__Instructions to follow__:
Copy the following records verbatim, line for line.

__Record excerpts__:
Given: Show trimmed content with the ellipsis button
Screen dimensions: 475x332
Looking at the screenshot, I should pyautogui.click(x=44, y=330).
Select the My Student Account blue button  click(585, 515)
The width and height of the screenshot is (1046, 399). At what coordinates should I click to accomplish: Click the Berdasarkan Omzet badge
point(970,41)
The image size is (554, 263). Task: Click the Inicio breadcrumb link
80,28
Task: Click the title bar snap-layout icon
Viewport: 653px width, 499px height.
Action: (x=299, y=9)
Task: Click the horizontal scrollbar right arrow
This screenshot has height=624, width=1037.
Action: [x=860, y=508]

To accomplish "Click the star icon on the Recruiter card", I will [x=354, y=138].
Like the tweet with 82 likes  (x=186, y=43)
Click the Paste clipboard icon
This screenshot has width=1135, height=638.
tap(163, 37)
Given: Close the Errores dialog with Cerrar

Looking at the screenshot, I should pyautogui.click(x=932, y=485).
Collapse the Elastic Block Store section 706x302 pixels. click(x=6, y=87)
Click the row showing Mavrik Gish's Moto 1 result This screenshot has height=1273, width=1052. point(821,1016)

__Reply__:
Given: Show trimmed content with the ellipsis button
Screen dimensions: 475x332
Looking at the screenshot, I should pyautogui.click(x=44, y=330).
Select the My Student Account blue button  click(585, 515)
The width and height of the screenshot is (1046, 399). At what coordinates should I click to accomplish: Click the Berdasarkan Omzet badge
point(970,41)
The image size is (554, 263). Task: Click the Inicio breadcrumb link
80,28
Task: Click the title bar snap-layout icon
Viewport: 653px width, 499px height.
Action: (x=299, y=9)
Task: Click the horizontal scrollbar right arrow
This screenshot has height=624, width=1037.
Action: [x=860, y=508]

To accomplish "Click the star icon on the Recruiter card", I will [x=354, y=138].
Like the tweet with 82 likes  (x=186, y=43)
Click the Paste clipboard icon
This screenshot has width=1135, height=638.
tap(163, 37)
Given: Close the Errores dialog with Cerrar

Looking at the screenshot, I should pyautogui.click(x=932, y=485).
Collapse the Elastic Block Store section 706x302 pixels. click(x=6, y=87)
Click the row showing Mavrik Gish's Moto 1 result This screenshot has height=1273, width=1052. point(821,1016)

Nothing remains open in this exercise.